Statistical Analysis

Data were analyzed using GraphPad Prism software version 4.0 (GraphPad Software Inc., San Diego) and presented as means ± SEM. Comparisons between several treatment groups were performed using one-way analysis of variance, followed by appropriate posttests. Comparisons between two groups were performed using two-tailed unpaired t-tests. P < 0.05 was considered significant.

Results

Sca-1⁺CD31⁻ cells used in this study carry a gene encoding the thermolabile T antigen (tsA58Tag), which can be detected by flow cytometry after staining with the monoclonal antibody Pab108 (Pharmingen, San Diego). Figure 1, A and B, shows that >80% of cells under permissive conditions (33°C with interferon-γ) are stained with Pab108, whereas <8% of cells can be stained with Pab108 after 48 hours of culture at a higher temperature of 37°C. No difference in Pab108 staining was seen between WT and A_2BKO cells (Figure 1B). Therefore, we used the temperature-dependent Pab108 staining to trace the fate of injected cells in further experiments. In addition, cells were labeled with the lipophilic cell tracer, DiD. Figure 1, C and D, demonstrates identical levels of DiD fluorescence in labeled WT and A_2BKO cells before their injection. To ensure that coupling of adenosine A_2B receptors to paracrine functions is preserved in cells prepared for transplantation experiments, we tested their response to the stable adenosine analogue, NECA, using VEGF release as a marker. Indeed, only WT, but not A_2BKO, Sca-1⁺CD31⁻ cells responded to stimulation with 10 μmol/L NECA by a significant increase in VEGF release (Figure 1E).
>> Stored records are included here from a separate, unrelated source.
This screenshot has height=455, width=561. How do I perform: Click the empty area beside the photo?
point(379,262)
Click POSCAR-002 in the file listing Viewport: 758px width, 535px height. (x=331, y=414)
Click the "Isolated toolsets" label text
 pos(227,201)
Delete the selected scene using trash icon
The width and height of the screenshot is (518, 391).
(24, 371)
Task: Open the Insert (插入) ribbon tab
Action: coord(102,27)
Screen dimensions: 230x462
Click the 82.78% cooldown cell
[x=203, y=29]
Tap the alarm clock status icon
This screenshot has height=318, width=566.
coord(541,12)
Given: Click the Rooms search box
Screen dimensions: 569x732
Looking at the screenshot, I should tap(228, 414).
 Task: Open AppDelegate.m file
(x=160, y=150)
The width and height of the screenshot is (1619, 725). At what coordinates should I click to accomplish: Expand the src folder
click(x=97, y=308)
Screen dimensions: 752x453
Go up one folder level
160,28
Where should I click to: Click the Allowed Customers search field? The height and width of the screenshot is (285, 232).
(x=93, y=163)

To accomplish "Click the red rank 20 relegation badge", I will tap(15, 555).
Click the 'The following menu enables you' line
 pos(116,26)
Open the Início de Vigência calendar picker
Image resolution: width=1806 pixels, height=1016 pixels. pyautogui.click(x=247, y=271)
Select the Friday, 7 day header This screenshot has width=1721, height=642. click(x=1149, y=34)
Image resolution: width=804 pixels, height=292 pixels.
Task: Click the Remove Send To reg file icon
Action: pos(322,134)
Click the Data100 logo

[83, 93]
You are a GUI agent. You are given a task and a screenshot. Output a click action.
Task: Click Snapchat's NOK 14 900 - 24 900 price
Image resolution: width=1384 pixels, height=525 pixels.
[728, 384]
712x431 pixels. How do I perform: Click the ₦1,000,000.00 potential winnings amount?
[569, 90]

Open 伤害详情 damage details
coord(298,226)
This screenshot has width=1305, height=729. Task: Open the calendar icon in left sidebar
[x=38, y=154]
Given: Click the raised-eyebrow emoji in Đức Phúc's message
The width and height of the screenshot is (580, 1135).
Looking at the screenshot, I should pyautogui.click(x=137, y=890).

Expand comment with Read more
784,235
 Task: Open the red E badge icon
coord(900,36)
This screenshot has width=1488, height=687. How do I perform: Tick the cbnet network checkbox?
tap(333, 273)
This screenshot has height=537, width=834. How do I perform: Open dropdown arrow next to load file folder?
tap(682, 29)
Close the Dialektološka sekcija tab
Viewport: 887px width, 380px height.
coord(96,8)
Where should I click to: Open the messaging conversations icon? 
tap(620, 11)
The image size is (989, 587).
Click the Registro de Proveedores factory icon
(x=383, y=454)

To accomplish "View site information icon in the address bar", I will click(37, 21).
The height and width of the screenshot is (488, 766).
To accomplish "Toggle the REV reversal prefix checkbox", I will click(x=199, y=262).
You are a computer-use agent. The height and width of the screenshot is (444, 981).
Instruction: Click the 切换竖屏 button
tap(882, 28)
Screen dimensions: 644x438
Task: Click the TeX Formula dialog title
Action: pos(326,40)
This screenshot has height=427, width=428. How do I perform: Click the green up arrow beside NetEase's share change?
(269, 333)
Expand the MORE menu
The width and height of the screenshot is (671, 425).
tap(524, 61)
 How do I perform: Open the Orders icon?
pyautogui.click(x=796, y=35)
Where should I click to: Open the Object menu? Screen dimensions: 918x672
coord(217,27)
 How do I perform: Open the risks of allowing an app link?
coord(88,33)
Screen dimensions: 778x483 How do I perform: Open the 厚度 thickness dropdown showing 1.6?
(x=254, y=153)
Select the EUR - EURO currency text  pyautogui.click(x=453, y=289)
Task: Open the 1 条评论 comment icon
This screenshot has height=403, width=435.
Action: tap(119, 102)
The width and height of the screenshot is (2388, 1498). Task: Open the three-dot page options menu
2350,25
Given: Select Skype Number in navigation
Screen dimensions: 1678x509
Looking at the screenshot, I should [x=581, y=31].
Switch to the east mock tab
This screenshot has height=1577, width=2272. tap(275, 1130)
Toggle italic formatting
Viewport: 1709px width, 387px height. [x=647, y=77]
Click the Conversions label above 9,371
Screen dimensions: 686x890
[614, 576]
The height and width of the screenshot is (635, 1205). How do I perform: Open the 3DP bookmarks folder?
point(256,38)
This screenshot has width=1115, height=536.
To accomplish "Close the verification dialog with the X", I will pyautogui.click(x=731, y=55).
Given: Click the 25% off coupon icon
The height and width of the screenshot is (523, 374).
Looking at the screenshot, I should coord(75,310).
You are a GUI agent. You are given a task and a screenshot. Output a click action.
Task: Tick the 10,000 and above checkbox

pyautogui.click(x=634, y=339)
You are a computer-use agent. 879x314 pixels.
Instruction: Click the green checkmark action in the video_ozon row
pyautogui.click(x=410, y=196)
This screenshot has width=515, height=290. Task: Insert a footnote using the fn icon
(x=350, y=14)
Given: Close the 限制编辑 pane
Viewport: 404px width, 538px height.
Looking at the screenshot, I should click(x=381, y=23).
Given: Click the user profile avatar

Characterization of WT and A_2BKO Sca-1⁺CD31⁻ cells before transplantation. A: Representative cytofluorographic outlier contour plots of tsA58Tag expression determined with monoclonal Pab108 antibody (Pab108) in WT and A_2BKO Sca-1⁺CD31⁻ cells cultured under permissive (**left panels**) and nonpermissive (**right panels**) conditions. Isotype-matching antibody (Isotype) was used as a negative control. B: Graphic representation of data from flow cytometry analysis of intracellular tsA58Tag staining of WT and A_2BKO Sca-1⁺CD31⁻ cells cultured under permissive (closed bars) and nonpermissive conditions (open bars). Values are means ± SEM of three experiments. C: Flow cytometry histograms of WT (blue) and A_2BKO (red) Sca-1⁺CD31⁻ cells labeled with DiD. Shaded areas represent the fluorescence of unlabeled cells. D: Graphic representation of data from flow cytometry analysis of DiD labeling of WT and A_2BKO Sca-1⁺CD31⁻ cells. Values are means ± SEM of five experiments. MFI, mean fluorescence intensity. E: Up-regulation of VEGF release after stimulation of adenosine receptors in WT, but not A_2BKO, Sca-1⁺CD31⁻ cells. WT or A_2BKO cells were incubated in the absence (basal) or presence of 10 μmol/L NECA (+NECA) for the indicated times, and VEGF was measured in supernatants. Values are means ± SEM of three experiments. **Asterisks** indicate statistical difference compared with corresponding basal levels: ^∗∗P < 0.01, ^∗∗∗P < 0.001, unpaired two-tailed t-test.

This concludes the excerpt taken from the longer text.